Pick up the article about Indianapolis's free Passport to Employment job-search group where it stops, and keep writing it in the same style.

§ Document extract:
========
By Brenda Johnson, Work, Careers and Job @40+
Carrier Corporation’s move from Indiana to Mexico became national news. The 1,400 Carrier employees know their positions are being phased out and that they need to prepare for new careers. It usually doesn’t happen that way; job loss typically happens suddenly.
When Dick Rea learned the position he held for nearly nine years was eliminated in a corporate restructuring, it was a shock. As a long-time professional in television broadcasting and corporate communications, he was confident about updating his resume and cover letter. Rea also had Indianapolis’ secret weapon for job search: Passport to Employment (P2E). “My job was eliminated on June 25 and on June 30, I was front and center at P2E, listening to Earle Hart and his team of volunteers,” says Rea.
P2E meets on every Monday 7-9 p.m. in the Church at the Crossing, 9111 Haverstick Road, Indianapolis. Its goal is to help the unemployed overcome their obstacles and meet their needs.
The results of P2E are impressive: nearly 1,200 people have found full-time employment and more than 1,800 people have found “bridge employment” of part-time, seasonal or temporary work. While P2E has many success stories of Boomers who have revitalized their careers, it welcomes job seekers of all ages, career levels and career types. P2E also helps the underemployed find better jobs and through partner resources, the group helps connect job seekers with services from food pantries and interview clothes to medical and dental services. Earle Hart, the energetic 73-year-old director and founder of P2E, says, “The first question I get is how much it costs to join?” And then he tells them that P2E is free to a point. “Your fee is required when you find a job: bring cookies for Monday evening’s meeting and share your job search success story,” laughs Hart. Participants do not need to be members of Church at the Crossing to attend P2E.
========
§ Collected data:
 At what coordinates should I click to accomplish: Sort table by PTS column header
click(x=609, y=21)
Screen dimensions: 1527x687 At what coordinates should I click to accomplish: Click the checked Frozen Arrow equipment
========
§ Reply:
Hart and the dozen volunteers who comprise the P2E “staff” use their career experience to help others. Like Hart, many are retired executives, although the staff includes former entrepreneurs and hiring managers along with others active in the workforce.
In addition to the Monday night meetings that draw 40-60 people, there are workshops on a variety of job search topics, guest speakers and accountability groups meeting during the week across the city to accommodate people closer to home.
Hart offers special career advice to Boomers. “I remind Boomers of the three things,” says Hart. The first is that you have to make your job search about the hiring manager, not yourself. The second is that the resume is an application for an interview, not a job. Third is to use the exact language in the job posting in your cover letter or resume. His number one piece of advice for Boomers in the job market is about attitude. “People over 55 believe the myth that due to age no one will hire them,” says Hart. At P2E, that myth is busted almost every Monday.
What happened to Dick Rea? It took longer than he expected; however, his new job was well worth the time investment. He brought cookies to the Monday P2E meeting and shared his job search success.